En 1905, Einstein marque, comme chacun le sait, un moment important
dans l'évolution de la science en formulant la relation
W = mc2 qui exprime le rapport entre l'énergie
W et la masse m d'un corps, c étant la vitesse de la lumière.
Cette formule, déduite par voie mathématique dans
le cadre de la théorie de la relativité, a eu des
confirmations expérimentales dans la balistique des électrons
et surtout dans l'énergie nucléaire. La relation
établie par Einstein peut être interprétée
de deux manières:
-
il existe un rapport entre la masse et l'énergie parce
que toute forme de la matière a de l'énergie;
-
la masse est un mode de manifestation de l'énergie (interprétation
du type Ostwald) et, par conséquent, la matière
se réduit à l'énergie.
W = mc2 est remarquable par ceci qu'elle exprime
le rôle fondamental de l'énergie qui est, soit une
réalité ultime, soit une réalité en
tant que propriété accompagnant la matière.
Dans la théorie classique de l'énergie, celle-ci
étant fonction de l'état du système elle
ne peut être définie qu'à une constante arbitraire
près. Si l'on considère l'énergie comme fonction
des grandeurs d'état du système, il est relativement
aisé de déterminer la différence d'énergie
entre deux états du système, mais, pour apprécier
cette différence, le choix de l'énergie de l'état
de référence est arbitraire. En fonction du choix
de la constante arbitraire, un système physique peut prendre
des états à énergie zéro ou même
négative. La théorie classique de l'énergie
ne peut établir quelle est l'énergie absolue d'un
état de référence. Ceci jette une ombre sur
l'énergie envisagée comme réalité
ontologique primaire et risque de faire considérer l'énergie
comme un concept et une grandeur conventionnels. De ce point de
vue, la relation d'Einstein est venue résoudre le problème:
elle considère l'énergie comme une réalité
fondamentale mais non pas à tout prix la seule ultime réalité.
---+---
_À faire:_
**1)** D'après le texte sur la relation d'Einstein, dans quels domaines la formule a-t-elle reçu des confirmations expérimentales ?
**2)** Recopiez fidèlement le passage du texte sur la relation d'Einstein qui va de « W = mc2 est » jusqu'à « accompagnant la matière. ».
**3)** Reprenez le texte sur la relation d'Einstein et prolongez-le au-delà de sa dernière phrase.

_Données présentées:_
---+---
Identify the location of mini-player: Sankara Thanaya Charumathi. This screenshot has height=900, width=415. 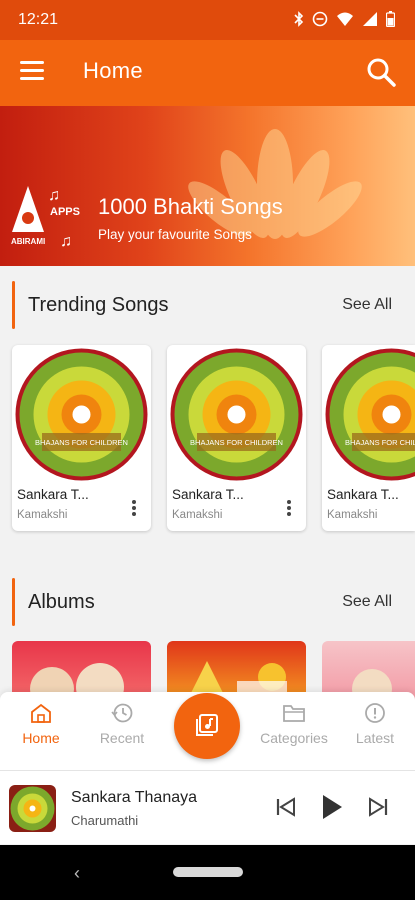
(208, 807).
---+---
_Réponses successives:_
**1)** Dans la balistique des électrons et surtout dans l'énergie nucléaire.

**2)**
W = mc2 est remarquable par ceci qu'elle exprime
le rôle fondamental de l'énergie qui est, soit une
réalité ultime, soit une réalité en
tant que propriété accompagnant la matière.

**3)**
*
* *
De la pensée philosophique roumaine, c'est la théorie
énergétique de Stefan Lupascu [1974] que nous allons
discuter maintenant. Après qu'il eût construit tout
un système de philosophie énergétique, Stefan
Lupascu aboutit finalement à une impasse déclarée
à laquelle il entrevoit une issue dans la direction d'une
philosophie énergétique-informationnelle (comme
il apparaît dans l'un de ses derniers ouvrages, dédié
à la matière psychique). De son point de vue, la
matière psychique est une troisième forme principale
d'organisation de l'énergie. Celle-ci, ayant sa propre
logique, s'organise en matière non vivante, matière
vivante et matière vivante avec système nerveux
et activité mentale. C'est ce qui explique aussi la connaissance,
mais dans la pensée de Lupascu, se dresse le problème
de l'affectivité qui, avoue-t-il, "hante mes recherches
et ma pensée". L'affectivité ne peut s'expliquer
par le système qu'il a conçu car elle ne peut être
expliquée seulement par l'énergie envisagée
comme réalité dernière: "Nous sommes
alors en présence de deux natures parallèles, celle
des existants relationnels, avec leurs complexités énergétiques,
et celle des données ontologiques de l'affectivité
qui n'ont aucun rapport de nature entre elles, mais sont tout
de même liées l'une agissant, pas toujours cependant,
sur l'autre". Autrement dit, en tant que réalité
ultime, l'énergie ne suffit pas pour nous faire comprendre
l'affectivité: "Il semble que n'importe quel existant
est un réseau d'événements dynamiques antagonistes
et par cela même aptes à systématiser, s'étendant
sur une substance ontologique qui se manifeste par l'affectivité".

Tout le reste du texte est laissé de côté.